We may be deemed a PRC resident enterprise under the PRC Enterprise Income Tax Law and be subject to the PRC taxation on our worldwide income which could create losses or a significant reduction in our net income and a decrease in the value of your shares.
The newly enacted PRC Enterprise Income Tax Law, or the New Law, and the implementation regulations to the New Law issued by the PRC State Council, became effective as of January 1, 2008. The New Law provides that enterprises established outside of China whose “de facto management bodies” are located in China are considered “resident enterprises” and are generally subject to the uniform 25% enterprise income tax rate as to their worldwide income. Under the implementation regulations for the New Law issued by the PRC State Council, “de facto management body” is defined as a body that has material and overall management and control over the manufacturing and business operations, personnel and human resources, finances and treasury, and acquisition and disposition of properties and other assets of an enterprise.

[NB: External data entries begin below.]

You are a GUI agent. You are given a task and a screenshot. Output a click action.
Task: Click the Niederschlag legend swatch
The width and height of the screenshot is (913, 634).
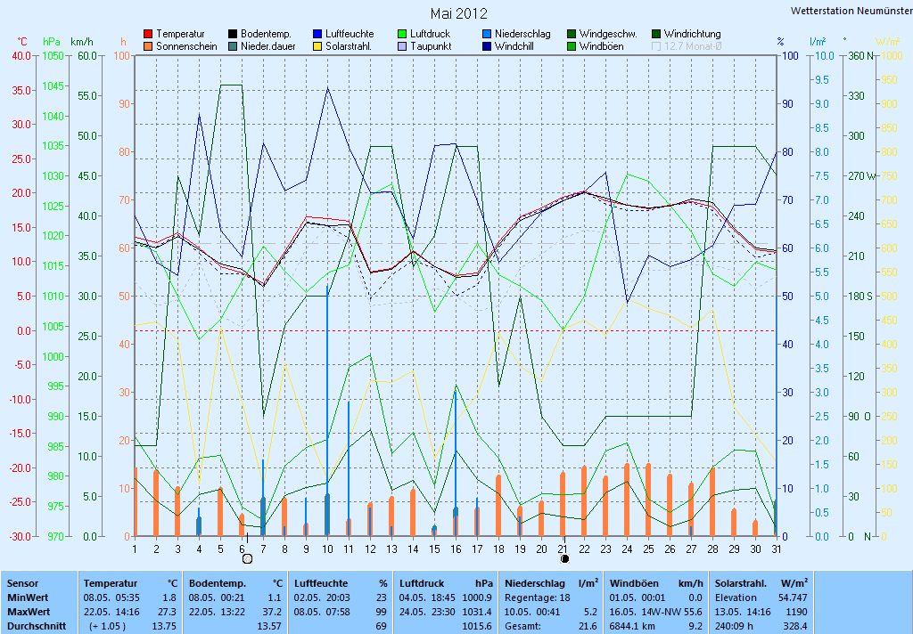pos(488,34)
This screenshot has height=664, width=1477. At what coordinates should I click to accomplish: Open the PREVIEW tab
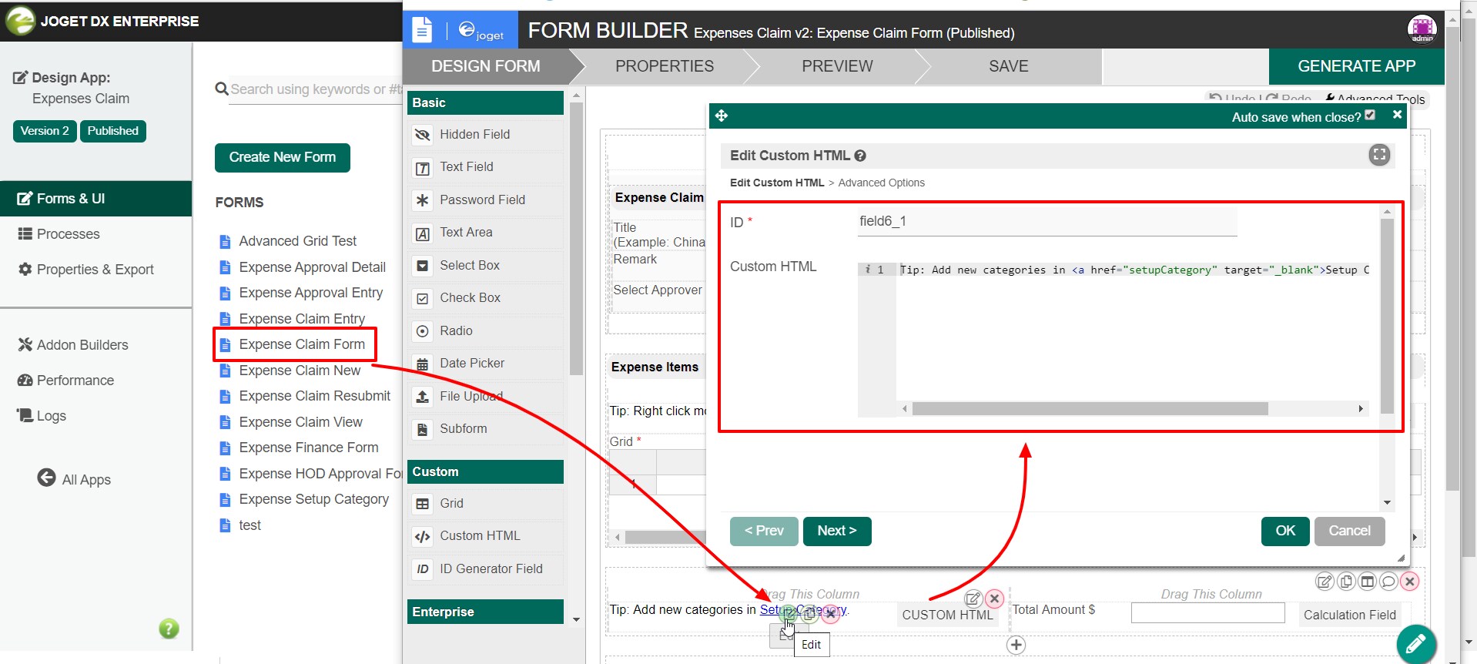pos(837,66)
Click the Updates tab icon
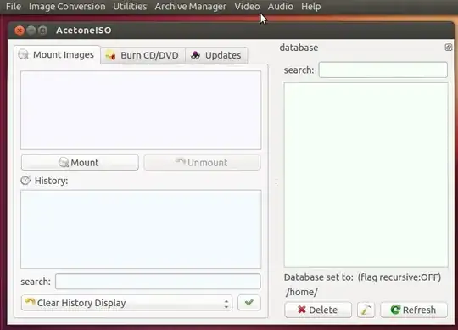458x330 pixels. [195, 55]
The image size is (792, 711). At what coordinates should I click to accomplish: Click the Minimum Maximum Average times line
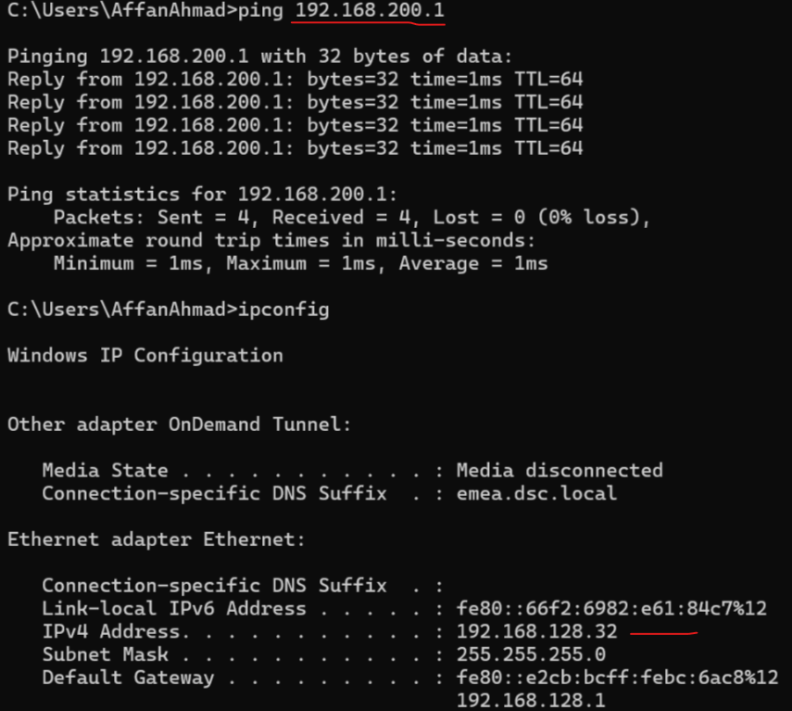coord(300,263)
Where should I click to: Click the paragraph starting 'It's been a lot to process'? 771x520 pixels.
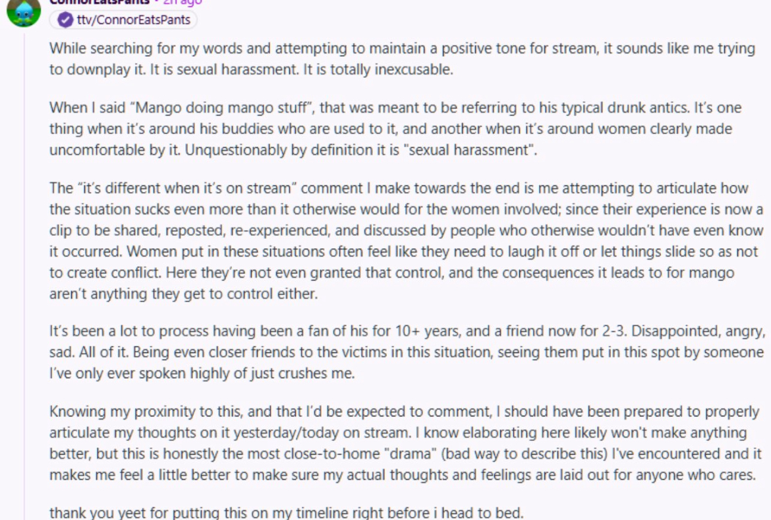tap(407, 352)
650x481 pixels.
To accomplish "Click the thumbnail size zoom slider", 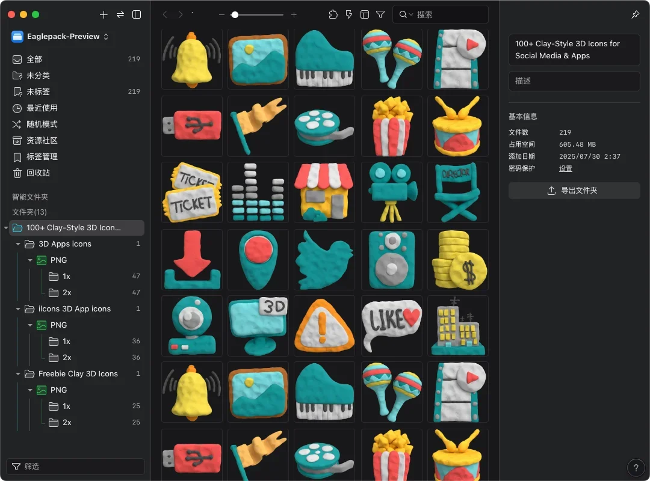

Further, on April 22, 2009, the State Administration of Tax (“SAT”) issued a Tax Circular, Guoshuifa [2009] No. 82 on Certain Issues regarding the Determination of Offshore Companies Controlled by PRC Companies as Resident Enterprises pursuant to “De Facto Management Bodies” Standard, or Circular 82, which took effect on January 1, 2008. According to Circular 82, any company established pursuant to laws and regulations other than PRC laws but that is controlled by companies or company groups within China shall be deemed as a resident enterprise for PRC tax purposes if all the following conditions are met: (i) the senior management in charge of the daily operation and management of the company is based within China or the premises where the senior management performs its duties are located within China; (ii) the financial matters (such as raising funds, financing or financial risk management) and human resources matters (such as appointment and dismissal of employees or their payrolls) are decided by companies or individuals within China or require approval from companies or individuals within China; (iii) primary property, books and accounts, company seals and board and shareholder meeting minutes are kept or placed within China; and (iv) 50% or more of the directors with voting rights or senior management habitually reside within China. According to this Circular 82, in determining the location of de facto management, “substance over form” principle should be followed. Although Circular 82 was issued to regulate the PRC tax resident judgment of companies established overseas and controlled by PRC companies, which is not applicable in our case, the criteria in Circular 82 should be used as a reference to the SAT’s view on this issue.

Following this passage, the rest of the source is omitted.